The following Listing of Claims, with amendment to claims 1 , 8, 26, 28, and 31 -34, 
and cancellation of claims 17, 27, 29 and 30, will replace all prior versions, and listings, of 
claims in the application. No new matter is introduced as a result of the following claim 
amendments. 

1 (Currently Amended). A system for temporal modification of segments of an 
audio signal, comprising: 

extracting data frames from an audio signal; 

examining content of each data frame and classifying a type of each data frame 
according to pre-established criteria; 

temporally modifying at least part of at least one of the data frames using a 
temporal modification process that is specific to the classification type of each data frame; 
and 

determining whether an average compression ratio of temporally modified data 
frames corresponds to an overall target compression ratio, and wherein a next target 
compression ratio for at least one next current frame is automatically adjusted as needed 
for ensuring that the overall target compression ratio is approximately maintained . 

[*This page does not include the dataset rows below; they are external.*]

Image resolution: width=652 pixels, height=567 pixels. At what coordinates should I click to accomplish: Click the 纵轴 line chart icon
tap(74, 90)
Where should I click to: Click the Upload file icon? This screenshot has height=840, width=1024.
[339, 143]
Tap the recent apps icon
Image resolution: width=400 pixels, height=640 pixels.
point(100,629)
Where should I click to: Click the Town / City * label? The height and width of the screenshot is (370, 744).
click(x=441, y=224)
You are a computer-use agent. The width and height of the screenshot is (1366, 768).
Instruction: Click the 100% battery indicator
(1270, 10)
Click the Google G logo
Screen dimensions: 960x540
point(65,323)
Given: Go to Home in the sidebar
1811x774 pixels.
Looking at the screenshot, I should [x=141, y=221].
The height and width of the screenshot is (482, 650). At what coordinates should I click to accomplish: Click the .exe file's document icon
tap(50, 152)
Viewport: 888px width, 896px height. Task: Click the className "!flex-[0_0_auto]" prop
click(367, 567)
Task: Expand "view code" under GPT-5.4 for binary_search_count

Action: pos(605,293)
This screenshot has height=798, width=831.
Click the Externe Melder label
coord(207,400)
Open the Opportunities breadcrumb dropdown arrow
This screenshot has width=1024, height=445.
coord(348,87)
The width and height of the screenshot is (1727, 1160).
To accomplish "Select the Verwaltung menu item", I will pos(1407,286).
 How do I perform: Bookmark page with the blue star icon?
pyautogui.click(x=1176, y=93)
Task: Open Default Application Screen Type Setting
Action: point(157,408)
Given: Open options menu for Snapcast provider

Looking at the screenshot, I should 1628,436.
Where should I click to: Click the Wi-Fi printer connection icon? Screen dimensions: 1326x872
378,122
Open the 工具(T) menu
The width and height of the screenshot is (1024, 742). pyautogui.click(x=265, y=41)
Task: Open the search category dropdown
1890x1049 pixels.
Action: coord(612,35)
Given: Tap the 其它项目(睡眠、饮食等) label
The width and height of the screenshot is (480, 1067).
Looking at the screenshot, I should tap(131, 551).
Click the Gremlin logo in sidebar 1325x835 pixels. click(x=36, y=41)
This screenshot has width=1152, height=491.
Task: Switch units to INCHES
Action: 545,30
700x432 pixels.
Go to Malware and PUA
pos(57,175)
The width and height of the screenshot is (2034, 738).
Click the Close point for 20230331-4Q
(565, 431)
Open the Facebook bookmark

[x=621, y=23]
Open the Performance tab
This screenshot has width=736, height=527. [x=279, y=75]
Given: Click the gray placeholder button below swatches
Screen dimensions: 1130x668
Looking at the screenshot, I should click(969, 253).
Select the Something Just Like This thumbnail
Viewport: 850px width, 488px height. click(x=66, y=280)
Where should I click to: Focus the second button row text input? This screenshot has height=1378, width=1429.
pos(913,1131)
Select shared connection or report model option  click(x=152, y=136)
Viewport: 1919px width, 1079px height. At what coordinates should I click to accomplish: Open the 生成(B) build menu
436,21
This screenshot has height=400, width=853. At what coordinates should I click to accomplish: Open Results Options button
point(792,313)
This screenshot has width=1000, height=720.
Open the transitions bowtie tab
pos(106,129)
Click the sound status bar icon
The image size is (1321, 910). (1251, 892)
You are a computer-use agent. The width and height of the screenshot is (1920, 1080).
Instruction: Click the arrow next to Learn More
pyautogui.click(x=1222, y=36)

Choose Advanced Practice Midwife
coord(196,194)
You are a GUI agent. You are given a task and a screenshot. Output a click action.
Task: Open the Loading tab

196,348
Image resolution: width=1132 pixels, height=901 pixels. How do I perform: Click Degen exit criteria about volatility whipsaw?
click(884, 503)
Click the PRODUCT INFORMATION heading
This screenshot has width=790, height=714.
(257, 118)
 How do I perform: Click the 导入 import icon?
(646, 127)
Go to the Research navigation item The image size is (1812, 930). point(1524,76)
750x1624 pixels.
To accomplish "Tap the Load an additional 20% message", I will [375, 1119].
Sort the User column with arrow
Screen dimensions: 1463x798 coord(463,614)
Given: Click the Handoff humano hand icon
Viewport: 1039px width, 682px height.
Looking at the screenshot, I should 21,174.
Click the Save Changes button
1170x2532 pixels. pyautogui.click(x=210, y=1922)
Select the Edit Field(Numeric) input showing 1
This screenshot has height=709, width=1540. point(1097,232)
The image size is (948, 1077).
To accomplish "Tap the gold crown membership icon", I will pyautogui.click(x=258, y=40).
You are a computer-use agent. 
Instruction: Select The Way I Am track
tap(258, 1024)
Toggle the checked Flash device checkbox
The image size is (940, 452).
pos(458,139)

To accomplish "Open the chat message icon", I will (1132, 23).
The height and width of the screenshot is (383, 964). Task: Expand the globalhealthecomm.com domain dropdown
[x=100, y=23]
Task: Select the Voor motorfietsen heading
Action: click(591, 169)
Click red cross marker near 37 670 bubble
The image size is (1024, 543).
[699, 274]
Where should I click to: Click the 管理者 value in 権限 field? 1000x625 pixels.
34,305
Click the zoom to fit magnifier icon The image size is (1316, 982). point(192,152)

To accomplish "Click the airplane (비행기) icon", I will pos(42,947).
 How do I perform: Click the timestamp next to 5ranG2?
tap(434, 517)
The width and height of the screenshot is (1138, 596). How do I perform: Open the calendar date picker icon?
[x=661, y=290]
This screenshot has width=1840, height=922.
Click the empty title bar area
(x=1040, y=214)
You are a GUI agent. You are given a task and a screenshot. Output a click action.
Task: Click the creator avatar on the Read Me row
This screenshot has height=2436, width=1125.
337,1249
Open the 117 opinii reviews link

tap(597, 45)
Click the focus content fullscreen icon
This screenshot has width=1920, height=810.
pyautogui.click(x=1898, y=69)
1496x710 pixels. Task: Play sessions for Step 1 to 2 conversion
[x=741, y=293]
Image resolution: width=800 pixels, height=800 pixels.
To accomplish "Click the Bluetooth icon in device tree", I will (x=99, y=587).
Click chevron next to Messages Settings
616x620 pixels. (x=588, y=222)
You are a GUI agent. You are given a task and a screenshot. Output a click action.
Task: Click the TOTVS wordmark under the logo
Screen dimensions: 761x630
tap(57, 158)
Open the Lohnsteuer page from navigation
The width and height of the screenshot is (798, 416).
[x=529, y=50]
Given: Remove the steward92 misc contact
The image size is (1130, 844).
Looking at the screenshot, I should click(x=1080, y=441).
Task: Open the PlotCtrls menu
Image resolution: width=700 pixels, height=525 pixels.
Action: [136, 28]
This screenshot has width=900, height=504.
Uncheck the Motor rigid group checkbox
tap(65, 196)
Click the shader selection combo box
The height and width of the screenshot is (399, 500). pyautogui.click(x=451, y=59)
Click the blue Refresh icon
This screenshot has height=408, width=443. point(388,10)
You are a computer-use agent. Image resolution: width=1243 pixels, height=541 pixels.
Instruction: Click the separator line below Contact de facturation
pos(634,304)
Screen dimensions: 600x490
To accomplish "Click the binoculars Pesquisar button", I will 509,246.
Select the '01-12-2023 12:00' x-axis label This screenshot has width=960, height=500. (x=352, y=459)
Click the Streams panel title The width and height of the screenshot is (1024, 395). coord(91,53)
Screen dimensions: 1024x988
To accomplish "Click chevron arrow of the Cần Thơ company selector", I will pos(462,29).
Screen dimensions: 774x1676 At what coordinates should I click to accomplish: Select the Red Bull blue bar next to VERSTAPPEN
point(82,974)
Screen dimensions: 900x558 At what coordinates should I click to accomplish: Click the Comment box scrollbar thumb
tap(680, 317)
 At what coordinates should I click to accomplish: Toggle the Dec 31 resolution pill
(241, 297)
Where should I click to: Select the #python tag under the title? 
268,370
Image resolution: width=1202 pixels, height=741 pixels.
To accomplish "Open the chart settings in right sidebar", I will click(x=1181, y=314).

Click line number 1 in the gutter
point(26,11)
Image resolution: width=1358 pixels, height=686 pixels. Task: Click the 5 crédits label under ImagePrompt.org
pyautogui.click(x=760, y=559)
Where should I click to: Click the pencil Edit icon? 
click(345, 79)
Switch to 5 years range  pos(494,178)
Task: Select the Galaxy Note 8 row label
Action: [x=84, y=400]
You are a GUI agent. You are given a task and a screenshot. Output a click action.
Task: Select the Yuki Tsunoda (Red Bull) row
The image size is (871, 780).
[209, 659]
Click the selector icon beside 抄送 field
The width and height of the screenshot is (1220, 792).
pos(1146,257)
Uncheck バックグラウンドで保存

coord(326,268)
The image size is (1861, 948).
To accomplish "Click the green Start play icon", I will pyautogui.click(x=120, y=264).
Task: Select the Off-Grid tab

2 (Original). The system of claim 1 wherein the classification of frame type is 
based solely on the frame being classified. 

3 (Original). The system of claim 1 wherein the classification of frame type is at 
least partially based on information derived from one or more neighboring frames. 

4 (Original). The system of claim 1 wherein the frames are processed sequentially. 

5 (Original). The system of claim 1 wherein the classification is at least partially 
based on a periodicity of each data frame.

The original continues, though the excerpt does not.